Midway Fire Rescue has been named the 2011 Emergency Medical System of the Year.
Midway had applied for the award several times, but never won.
“It’s particularly sweet when you do win it,” said Chief Doug Eggiman. “In the past we’ve talked the talk and this is walking the walk. It validates our pride.”
Two awards are given every year. Midway won in the small category, which is for systems that respond to less than 2,000 calls a year.
Midway responded to about 1,600 calls in 2011.
According to Eggiman, Midway had to submit an application explaining some of its program, why it should be considered, how it takes care of its people and residents and the innovative things its doing in the community.
A committee then selects two systems and the awards are handed out at the annual S.C. EMS Symposium, which was in Myrtle Beach this year.
“It’s not an easy award to get,” Eggiman said. “There’s a lot if good EMS systems in South Carolina. The competition is steep. There are a lot of people doing innovative things.”
Eggiman attributes a lot of Midway’s success with the support it gets from the community and the county.
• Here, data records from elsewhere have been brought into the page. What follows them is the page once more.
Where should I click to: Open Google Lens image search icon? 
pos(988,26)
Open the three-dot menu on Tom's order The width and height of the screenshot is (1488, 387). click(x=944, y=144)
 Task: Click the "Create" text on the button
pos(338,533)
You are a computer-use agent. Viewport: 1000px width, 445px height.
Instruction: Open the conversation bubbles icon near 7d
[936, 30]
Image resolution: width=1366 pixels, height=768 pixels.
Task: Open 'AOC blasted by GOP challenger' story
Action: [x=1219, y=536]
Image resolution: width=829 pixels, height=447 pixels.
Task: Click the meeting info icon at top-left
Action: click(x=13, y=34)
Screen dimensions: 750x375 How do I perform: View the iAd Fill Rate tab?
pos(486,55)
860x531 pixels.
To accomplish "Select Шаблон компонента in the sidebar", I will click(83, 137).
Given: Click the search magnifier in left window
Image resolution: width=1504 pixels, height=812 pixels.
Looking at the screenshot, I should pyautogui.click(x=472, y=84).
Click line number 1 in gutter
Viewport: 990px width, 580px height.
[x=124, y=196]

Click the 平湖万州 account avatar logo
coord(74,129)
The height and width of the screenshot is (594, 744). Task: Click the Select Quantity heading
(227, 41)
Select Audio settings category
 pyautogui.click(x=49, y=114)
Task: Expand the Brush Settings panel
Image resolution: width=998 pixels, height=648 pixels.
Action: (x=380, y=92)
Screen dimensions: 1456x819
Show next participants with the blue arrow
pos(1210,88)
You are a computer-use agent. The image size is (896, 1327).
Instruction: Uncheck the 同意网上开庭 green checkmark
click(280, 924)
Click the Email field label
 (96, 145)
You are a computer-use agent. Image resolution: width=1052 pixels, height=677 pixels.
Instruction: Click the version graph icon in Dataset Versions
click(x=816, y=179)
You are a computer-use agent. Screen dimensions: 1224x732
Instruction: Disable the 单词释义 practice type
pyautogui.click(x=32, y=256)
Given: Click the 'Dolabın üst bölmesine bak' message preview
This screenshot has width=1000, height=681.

“What we do, the award itself, it’s a community award,” he said. “If citizens didn’t support us and didn’t want a quality system, it would be hard to do what we do.”
Eggiman spoke to County Council about the award at its last meeting.
“We accepted this award not just on behalf of Midway but on behalf of all the citizens of Georgetown County,” Eggiman said.
“On behalf of this council and the citizens of the county, keep up the good work.” Council Chairman Johnny Morant told Eggiman.
Midway is designing a decal to put on all its ambulances and fire trucks to celebrate the award.

Two new trucks

Midway recently added two new fire trucks to its fleet: a “quint” and a pumper tanker.
The quint has a 75-foot ladder, a 500-gallon water tank and 800 feet of hose.
The pumper tanker has a 2,750-gallon water tank and 800 feet of hose.
“Pulling up on scene that’s a lot of water available immediately between the two,” Eggiman said.
The pumper truck has already been used on a couple of brush fires.
Both trucks have a stability system that helps prevent them from rolling over. If a driver takes a turn too sharply, the system automatically throttles the engine down.
It takes about nine months of planning before Midway orders a new truck. A committee of personnel from all levels comes up with about 120 pages of specifications.
“It is very, very detailed,” Eggiman said.
Everything must be decided on, from how many lights, what size and where they go, to the color of the seat belts.
After that process is over, Midway submits a request to County Council for approval and then the truck is ordered and paid for using money from the county’s “Capital Equipment Replacement Plan.”
The two new trucks were built by E-One in Florida.
Midway personnel made several trips to Florida to check on the progress of the assembly.
Once the trucks were completed they were driven to Pawleys Island and delivered to the Headquarters Station in Litchfield.
Two older trucks that used to be housed in Litchfield will now be moved to the DeBordieu station.